So we built a game. New users walk through a factory where they assemble a Matrix-style octopus robot. Four stations: Brain (pick your LLM model), Tentacles (attach skills like web search or code execution), Storage (connect files), and Connections (link Google account). Dark cyberpunk aesthetic. Every choice maps to a real agent configuration — when you finish the game, the robot you built is the agent you use.

It’s configuration disguised as a game. And it works because it answers the question every new user has: “What can this thing actually do?”

Agents talking to agents

We shipped A2A — the Agent-to-Agent protocol. Your LikeClaw agents now expose standardized endpoints that external apps can call. Multi-turn context, streaming responses, the full conversation loop.

This matters because agents stuck inside one platform aren’t that useful. With A2A, your agent can join a chat room in AI Native Chat, get called by a custom integration, or participate in a multi-agent workflow orchestrated by a completely different system. We covered the groundwork for external integrations back in schedules, gateway, and the event loop. A2A is the next step.

10 minutes down to 3.5

We replaced OpenCode with Claude Code CLI for background tasks. The numbers tell the story: successful task completion went from 10+ minutes (with frequent timeouts) to 3.5 minutes. The root cause was a 120-second bash timeout in OpenCode that killed any long-running process. Claude Code CLI doesn’t have that limitation.

This was one of those changes where the fix is boring but the impact is massive. Background tasks that used to fail 40% of the time now complete reliably. If you’ve been following our MCP server work, you know reliability is the thing we optimize for above all else.

LINE joins the gateway

LINE is the dominant messaging app in Japan, Taiwan, and Thailand. We added a full LINE adapter — 862 lines of gateway code with webhook handling, message formatting, and session management. It joins Telegram and WhatsApp as a supported messaging channel.

┄┄┄┄┄┄┄┄┄┄┄┄┄┄┄┄┄┄┄┄

● About this task
According to the product update above, what caused background tasks to time out under OpenCode?

● Input data
┄┄┄┄┄┄┄┄┄┄┄┄┄┄┄┄┄┄┄┄

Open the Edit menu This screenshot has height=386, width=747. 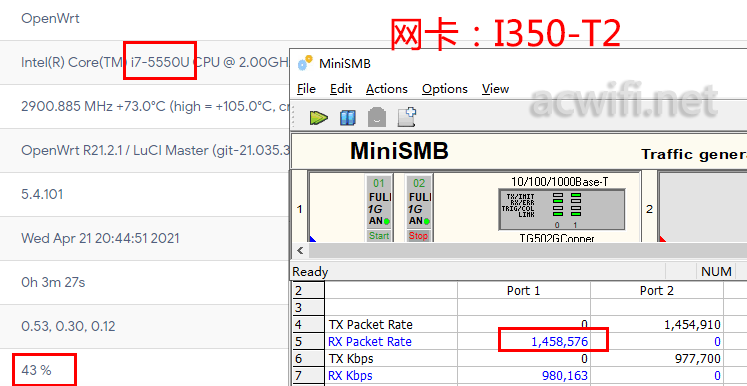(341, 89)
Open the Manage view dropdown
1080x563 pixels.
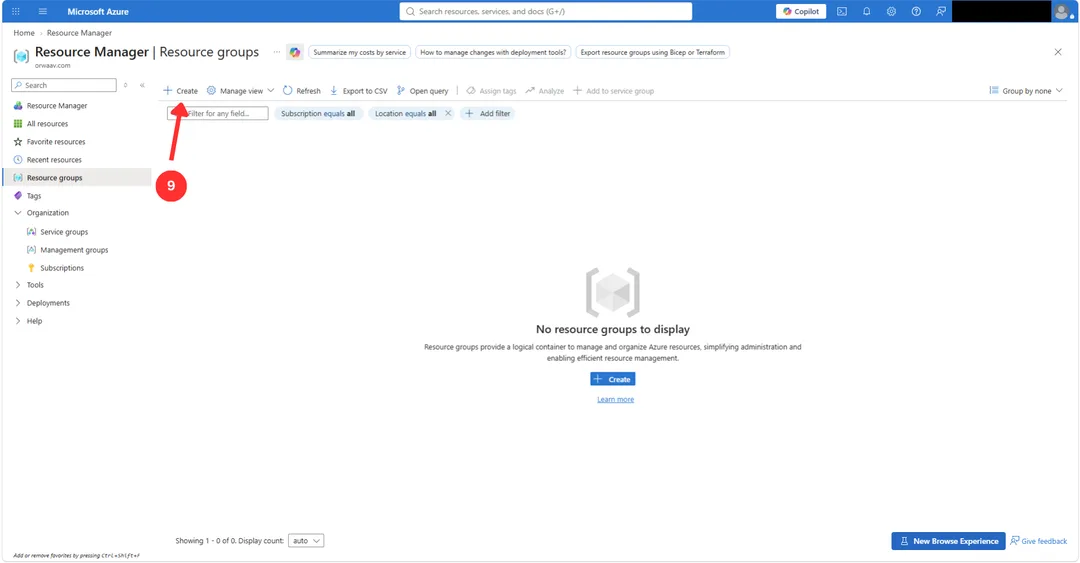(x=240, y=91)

┄┄┄┄┄┄┄┄┄┄┄┄┄┄┄┄┄┄┄┄

● Written response
A 120-second bash timeout in OpenCode that killed any long-running process.